PASSAGE:
I agree. I could live with writing fractions using double // syntax, but if it goes beyond that in terms of complexity, we'd have a very convincing use case first. In either case, we'd have to have checks on place that ensure that the other real does not get clobbered accidentally by Float64 by a new function implemented by an unsuspecting user.

ranocha commented 3 years ago

Now that https://github.com/JuliaLang/julia/pull/41258 is merged, we might be able to use this form of providing constants in Julia v1.8 (or whenever the change is included in a new release).

Edit: I guess it's v1.8 - it's already available in the nightly builds

julia> f(x) = x * 1//2
f (generic function with 1 method)

julia> @code_native debuginfo=:none f(1.5)
        .text
        .file   "f"

INFORMATION SUPPLIED:
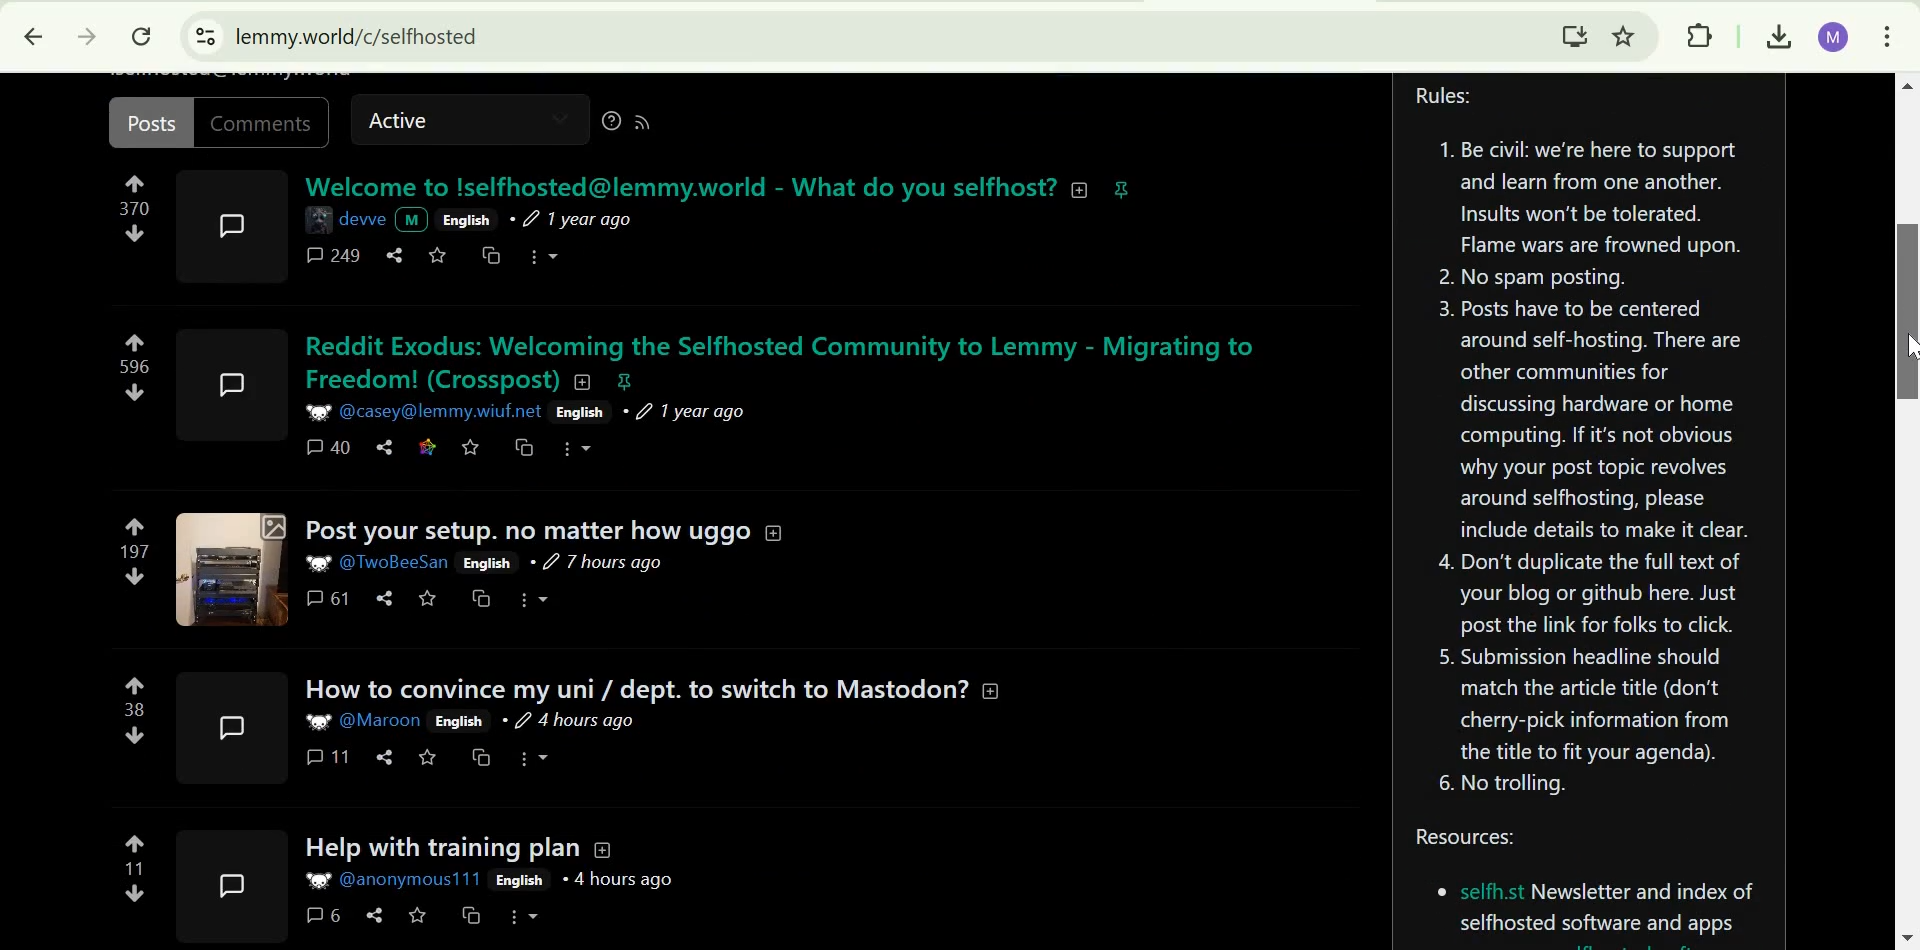 The height and width of the screenshot is (950, 1920). Describe the element at coordinates (358, 37) in the screenshot. I see `lemmy.world/c/selfhosted` at that location.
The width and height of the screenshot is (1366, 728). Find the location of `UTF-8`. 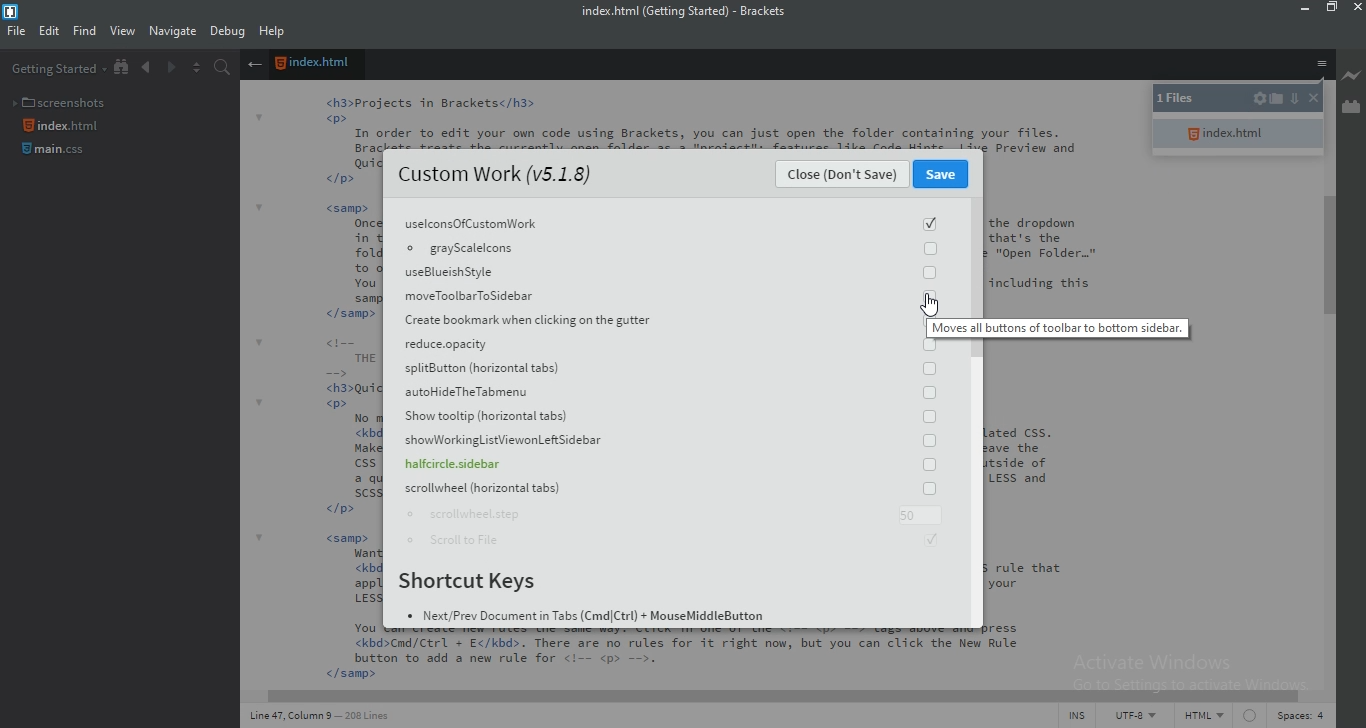

UTF-8 is located at coordinates (1137, 716).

INSTRUCTIONS:
(A) For each statement, say whether it agrees with the Julia thread, and give the thread's deciding words as a direct quotation. (i) The pull request 41258 has been merged. (ii) The change is not yet available in the nightly builds. (iii) The first commenter could accept writing fractions with double // syntax.
(B) According to the edit in the Julia thread, which Julia version will likely include the change?
Please answer from the Julia thread alone.

SOLUTIONS TO THE PROBLEMS:
(A)
(i) Yes: "Now that https://github.com/JuliaLang/julia/pull/41258 is merged"
(ii) No: "it's already available in the nightly builds"
(iii) Yes: "I could live with writing fractions using double // syntax"

(B) Julia v1.8.